Which lines below fall between the one containing "Visit the Facebook" and the one containing "The image size is (868, 406)."? Repeat them exactly, counting both of those lines, and add nothing else.

SUPPLIED MATERIAL:
▬▬▬
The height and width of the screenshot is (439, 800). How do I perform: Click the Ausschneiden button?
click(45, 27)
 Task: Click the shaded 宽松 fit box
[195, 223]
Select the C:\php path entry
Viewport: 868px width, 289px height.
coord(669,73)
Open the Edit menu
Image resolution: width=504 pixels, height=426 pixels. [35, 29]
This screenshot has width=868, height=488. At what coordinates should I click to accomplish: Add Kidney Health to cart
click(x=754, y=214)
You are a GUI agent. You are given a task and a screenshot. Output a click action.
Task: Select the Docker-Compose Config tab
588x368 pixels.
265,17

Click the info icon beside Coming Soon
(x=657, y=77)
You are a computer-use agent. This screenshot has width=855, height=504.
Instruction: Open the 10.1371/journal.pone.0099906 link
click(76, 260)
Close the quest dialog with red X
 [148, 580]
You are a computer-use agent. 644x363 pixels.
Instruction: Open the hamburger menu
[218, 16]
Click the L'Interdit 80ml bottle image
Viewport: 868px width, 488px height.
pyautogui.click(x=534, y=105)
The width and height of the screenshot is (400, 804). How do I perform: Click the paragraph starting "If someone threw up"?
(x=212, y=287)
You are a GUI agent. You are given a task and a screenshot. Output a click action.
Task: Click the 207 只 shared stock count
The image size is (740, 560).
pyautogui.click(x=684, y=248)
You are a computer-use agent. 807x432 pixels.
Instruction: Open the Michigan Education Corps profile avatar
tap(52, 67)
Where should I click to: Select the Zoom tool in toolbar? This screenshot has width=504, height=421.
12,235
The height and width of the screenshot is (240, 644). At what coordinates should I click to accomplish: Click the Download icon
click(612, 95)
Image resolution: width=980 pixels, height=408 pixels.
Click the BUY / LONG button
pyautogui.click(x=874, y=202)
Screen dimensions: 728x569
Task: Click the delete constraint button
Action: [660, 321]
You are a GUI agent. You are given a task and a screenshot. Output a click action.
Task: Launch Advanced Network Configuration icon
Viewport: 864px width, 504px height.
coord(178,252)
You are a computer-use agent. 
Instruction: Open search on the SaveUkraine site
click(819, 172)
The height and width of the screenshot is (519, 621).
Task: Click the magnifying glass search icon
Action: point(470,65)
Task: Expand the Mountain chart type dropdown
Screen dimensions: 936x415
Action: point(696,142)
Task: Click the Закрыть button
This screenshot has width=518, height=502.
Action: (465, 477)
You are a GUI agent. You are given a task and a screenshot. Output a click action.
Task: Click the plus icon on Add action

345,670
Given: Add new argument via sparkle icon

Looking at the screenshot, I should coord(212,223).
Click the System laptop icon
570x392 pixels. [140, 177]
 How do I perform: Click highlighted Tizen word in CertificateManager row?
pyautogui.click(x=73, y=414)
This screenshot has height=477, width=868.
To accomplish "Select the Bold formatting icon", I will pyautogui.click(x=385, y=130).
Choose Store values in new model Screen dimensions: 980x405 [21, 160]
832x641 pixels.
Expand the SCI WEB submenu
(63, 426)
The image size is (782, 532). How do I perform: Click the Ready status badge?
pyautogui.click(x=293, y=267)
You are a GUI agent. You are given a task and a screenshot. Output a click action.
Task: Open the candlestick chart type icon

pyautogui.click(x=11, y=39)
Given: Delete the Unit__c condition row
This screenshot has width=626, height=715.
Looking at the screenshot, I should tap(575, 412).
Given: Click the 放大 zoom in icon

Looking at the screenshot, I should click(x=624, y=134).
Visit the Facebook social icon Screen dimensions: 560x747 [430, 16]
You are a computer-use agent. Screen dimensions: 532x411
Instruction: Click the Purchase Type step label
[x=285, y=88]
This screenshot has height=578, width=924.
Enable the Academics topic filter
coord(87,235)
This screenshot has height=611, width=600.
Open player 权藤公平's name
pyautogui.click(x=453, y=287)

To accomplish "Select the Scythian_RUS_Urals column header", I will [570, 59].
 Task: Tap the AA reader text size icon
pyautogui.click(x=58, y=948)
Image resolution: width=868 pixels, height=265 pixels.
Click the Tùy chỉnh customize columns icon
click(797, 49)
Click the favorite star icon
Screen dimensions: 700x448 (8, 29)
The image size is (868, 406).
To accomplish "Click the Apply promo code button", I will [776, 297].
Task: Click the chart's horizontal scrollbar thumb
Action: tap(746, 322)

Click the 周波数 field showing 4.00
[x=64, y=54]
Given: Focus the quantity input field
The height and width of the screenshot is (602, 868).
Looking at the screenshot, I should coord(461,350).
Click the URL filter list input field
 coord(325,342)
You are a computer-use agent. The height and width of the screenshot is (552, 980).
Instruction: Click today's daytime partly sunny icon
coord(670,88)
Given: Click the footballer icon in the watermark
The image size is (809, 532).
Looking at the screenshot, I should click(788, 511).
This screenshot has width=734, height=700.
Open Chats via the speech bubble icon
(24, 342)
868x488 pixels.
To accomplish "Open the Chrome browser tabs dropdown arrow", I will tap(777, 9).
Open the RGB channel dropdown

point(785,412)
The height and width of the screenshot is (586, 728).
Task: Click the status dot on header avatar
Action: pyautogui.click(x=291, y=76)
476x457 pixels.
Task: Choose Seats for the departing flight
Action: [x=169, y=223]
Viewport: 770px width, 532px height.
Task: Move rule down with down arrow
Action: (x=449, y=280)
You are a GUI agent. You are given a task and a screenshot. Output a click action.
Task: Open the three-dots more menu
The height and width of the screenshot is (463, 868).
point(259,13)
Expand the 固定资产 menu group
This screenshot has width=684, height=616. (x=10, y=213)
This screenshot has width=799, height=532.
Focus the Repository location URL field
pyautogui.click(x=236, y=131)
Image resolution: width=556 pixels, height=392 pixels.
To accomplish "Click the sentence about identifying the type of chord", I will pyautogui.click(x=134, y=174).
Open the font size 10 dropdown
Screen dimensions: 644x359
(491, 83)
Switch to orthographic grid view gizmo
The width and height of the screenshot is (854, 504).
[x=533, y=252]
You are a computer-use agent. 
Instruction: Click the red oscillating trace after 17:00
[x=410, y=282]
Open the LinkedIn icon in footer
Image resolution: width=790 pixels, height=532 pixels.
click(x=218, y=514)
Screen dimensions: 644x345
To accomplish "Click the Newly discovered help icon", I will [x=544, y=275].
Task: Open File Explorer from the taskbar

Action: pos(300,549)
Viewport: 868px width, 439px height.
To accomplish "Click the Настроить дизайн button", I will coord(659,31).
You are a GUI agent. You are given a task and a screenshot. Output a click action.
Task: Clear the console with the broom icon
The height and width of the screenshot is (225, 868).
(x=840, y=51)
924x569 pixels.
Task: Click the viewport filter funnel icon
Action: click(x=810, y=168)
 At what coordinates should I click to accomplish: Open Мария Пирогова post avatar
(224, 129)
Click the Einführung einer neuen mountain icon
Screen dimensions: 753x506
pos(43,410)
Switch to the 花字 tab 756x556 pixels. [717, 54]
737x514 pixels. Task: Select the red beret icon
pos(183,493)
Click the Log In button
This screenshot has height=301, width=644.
▬▬▬
ANSWER FOR THE TASK:
Visit the Facebook social icon Screen dimensions: 560x747 [430, 16]
You are a computer-use agent. Screen dimensions: 532x411
Instruction: Click the Purchase Type step label
[x=285, y=88]
This screenshot has height=578, width=924.
Enable the Academics topic filter
coord(87,235)
This screenshot has height=611, width=600.
Open player 权藤公平's name
pyautogui.click(x=453, y=287)

To accomplish "Select the Scythian_RUS_Urals column header", I will [570, 59].
 Task: Tap the AA reader text size icon
pyautogui.click(x=58, y=948)
Image resolution: width=868 pixels, height=265 pixels.
Click the Tùy chỉnh customize columns icon
click(797, 49)
Click the favorite star icon
Screen dimensions: 700x448 (8, 29)
The image size is (868, 406).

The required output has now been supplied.